Nel suo passato, infine, c’è una vicenda giudiziaria di gioventù di cui lui stesso ha parlato durante i suoi anni alla guida della Cri: una condanna a tre anni e due mesi per spaccio, rimediata a 19 anni, quando venne arrestato a Casal Palocco per aver venduto eroina per conto di una banda nigeriana.

Il mr Wolf di Meloni

Nella sua lunga reggenza al vertice della Croce rossa e, primo italiano, anche a capo della Federazione Internazionale delle Società di Croce Rossa e Mezzaluna Rossa, Rocca ha voluto costruirsi il profilo del gestore delle emergenze ed è questo che convince i suoi sostenitori per la regione: «Serve una persona carismatica, che sappia governare sulla giunta». Lo ha fatto con la sanità laziale negli anni della guida di centrodestra e ha continuato anche con la Croce rossa.
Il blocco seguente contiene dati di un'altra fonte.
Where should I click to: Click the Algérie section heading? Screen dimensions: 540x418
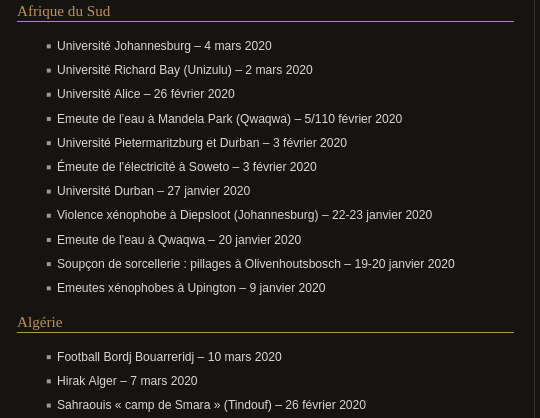tap(40, 323)
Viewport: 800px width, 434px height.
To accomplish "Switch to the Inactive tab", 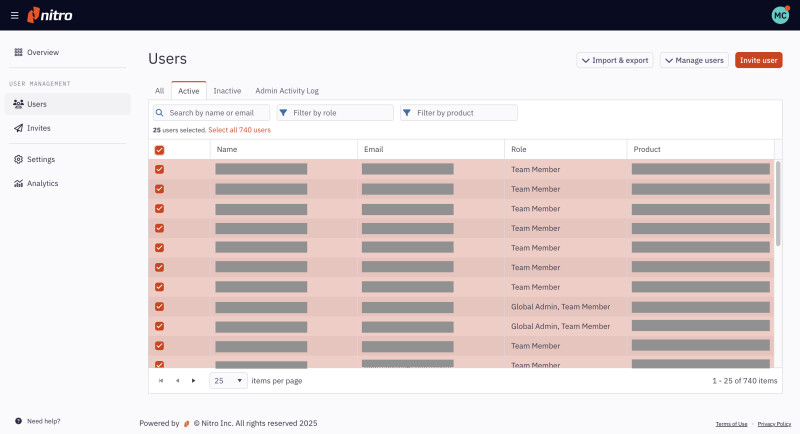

Non a caso, uno dei suoi più diretti contatti politici è stato anche il mr Wolf di Forza Italia, Guido Bertolaso.

Con questo curriculum, Rocca sarà essere simbolo dell’attitudine al governo di FdI e avrà davanti una sfida che, secondo i sondaggi, è già praticamente vinta. Salvo cortocircuiti dell’ultim’ora, di cui il Lazio ha una lunga tradizione, soprattutto a destra.